Bu aslında "mutluluk" mu bilmiyorum... Daha çok hayatın uyandırma, yüze çarpma, sarsma durumu. Son zamanlarda en çok etkilendiğim şeyi yaşadım 64. günde.

Cevizlibağ'daki üst geçitten geçerken, artık ne yazık ki olağan bir şey haline gelmiş, yerde oturup dilenen birçok insan gördüm yine. Fakat tam merdivenleri aştım ki, yerde oturup yüzünü kollarının arasına gizlemiş bir adamın, önündeki kartona büyük, özensiz harflerle yazdığı yazı adeta yüzüme vurdu: AÇIM.

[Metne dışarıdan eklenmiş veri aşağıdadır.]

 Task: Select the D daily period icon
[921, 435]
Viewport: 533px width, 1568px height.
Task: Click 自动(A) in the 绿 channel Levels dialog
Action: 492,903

Bakın, bilmiyorum. Gerçekten aç mı, veya 'benden daha mı çok parası var' aslında, bilmiyorum. Fakat bir akşam vakti oraya oturmuş, bir parça karton bulup aç olduğunu yazan bir adamda, bilmiyorum, garip bir şey gördüm. Yazıyı görür görmez istemsizce, öyle pat diye durdu ayaklarım. Kendimce bir şeyler verdim sonra, en azından karnını doyurabileceği işte...

Sonra düşündüm. Gidecek evim var, öyle böyle yemeğim var, işim gücüm var. En azından bir yere oturup dilenmemek için sebeplerim, getirilerim var. Bu bile o insana azıcık yardım etmeye bir sebepti o an, bilmiyorum...

Çok şükür ki Tanrı'm, aç değilim... Cebimdeki azıcık paradan utandırdı o karton beni. O yalansa bile eğer, doğru olanı da çok... Her birimiz, bizler için hayati olmayan bir miktar ile, bir sürü insana hayat umudu verebiliriz; yeter ki bakalım çevremize bir, isteyince bulması kolay... Dünya'da kimsenin aç kalmaması dileğiyle.